Julian wasn’t even trying to chase them away. He was out to kill them and the Scots realized that very early on. He had a massive sword, serrated on one side, that could slice through a man’s neck as easily as a hot knife through butter. When he started leaving headless bodies amidst the carrots and apples, the Scots couldn’t get back over the wall fast enough. Worse still was the other English knight who had followed him, a big knight who was beating men with crushing blows. He didn’t seem to be killing like Julian was, but he was definitely thrashing men as they tried to flee.

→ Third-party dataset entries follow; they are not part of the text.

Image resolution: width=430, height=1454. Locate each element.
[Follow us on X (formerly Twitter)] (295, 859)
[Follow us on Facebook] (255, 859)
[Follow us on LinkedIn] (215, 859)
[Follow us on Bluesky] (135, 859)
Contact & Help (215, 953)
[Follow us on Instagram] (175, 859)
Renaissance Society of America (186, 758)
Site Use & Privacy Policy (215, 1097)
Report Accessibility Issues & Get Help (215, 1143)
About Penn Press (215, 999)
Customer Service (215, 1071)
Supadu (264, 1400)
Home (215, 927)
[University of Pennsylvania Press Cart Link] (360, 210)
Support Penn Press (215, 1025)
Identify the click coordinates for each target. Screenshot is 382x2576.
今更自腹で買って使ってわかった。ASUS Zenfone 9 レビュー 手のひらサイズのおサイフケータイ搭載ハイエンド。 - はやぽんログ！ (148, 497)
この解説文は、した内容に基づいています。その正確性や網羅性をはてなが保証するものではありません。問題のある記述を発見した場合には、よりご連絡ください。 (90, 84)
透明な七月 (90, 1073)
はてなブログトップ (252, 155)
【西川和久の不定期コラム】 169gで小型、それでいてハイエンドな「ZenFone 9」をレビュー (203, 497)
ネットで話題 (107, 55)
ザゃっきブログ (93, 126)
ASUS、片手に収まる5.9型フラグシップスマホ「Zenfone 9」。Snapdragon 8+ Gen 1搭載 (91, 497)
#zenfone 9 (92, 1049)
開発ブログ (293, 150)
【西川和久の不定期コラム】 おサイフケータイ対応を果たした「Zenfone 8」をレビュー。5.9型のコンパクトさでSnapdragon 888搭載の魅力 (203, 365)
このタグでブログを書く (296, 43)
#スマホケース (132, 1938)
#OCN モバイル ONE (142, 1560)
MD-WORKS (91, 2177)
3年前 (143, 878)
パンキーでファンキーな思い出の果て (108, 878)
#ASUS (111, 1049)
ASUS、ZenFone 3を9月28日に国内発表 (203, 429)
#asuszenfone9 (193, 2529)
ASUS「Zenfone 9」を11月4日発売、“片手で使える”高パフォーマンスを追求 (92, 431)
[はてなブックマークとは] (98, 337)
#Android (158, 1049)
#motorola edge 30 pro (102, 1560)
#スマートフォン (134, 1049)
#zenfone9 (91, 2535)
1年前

On it went into the night.
The storm, which had been lighting up the sky overhead, had eased up by midnight. There were still Scots around, men who were hiding out and then trying to steal goats and chickens, but Julian found them and the body count piled up. The other English knight was rooting out any who might be hiding and driving them straight to Julian. In truth, they made a very efficient team, as men often did who had experienced a great deal of battle in their lifetimes. There was intuitive behavior and tactics that helped them work well together, teamwork that continued until dawn.
When the sun finally began to rise and the storm clouds cleared out over a wet and verdant land, Julian found himself out of the garden, standing by the open portcullis leading into the courtyard of Felkington. There were many soldiers in the garden and vineyard, cleaning up, taking inventory of what had been damaged or lost. Julian thought that the English knight had departed sometime towards the dawn because he hadn’t seen the man in the last hour, when he suddenly emerged from the garden leading a scruffy Scotsman by the neck.
He came right up to Julian and tossed the man on the ground.
“I thought you might like to find out where the Scots came from,” he said in a smooth baritone voice. “You can also send this fool back with a message to his clan as a warning to those who try to raid this castle again. What castle is this, by the way?”
Julian pulled off his helm, handing it to a nearby soldier. His hair fell over his right eye as it always did, especially when facing someone he’d never met before.
“Felkington Castle,” he said. “I am Julian de Velt and my comrade is Ashton de Royans. Who are you?”
The knight pulled off his helm, revealing a younger knight with dark eyes and black hair, sweaty against his pale skin. He grinned.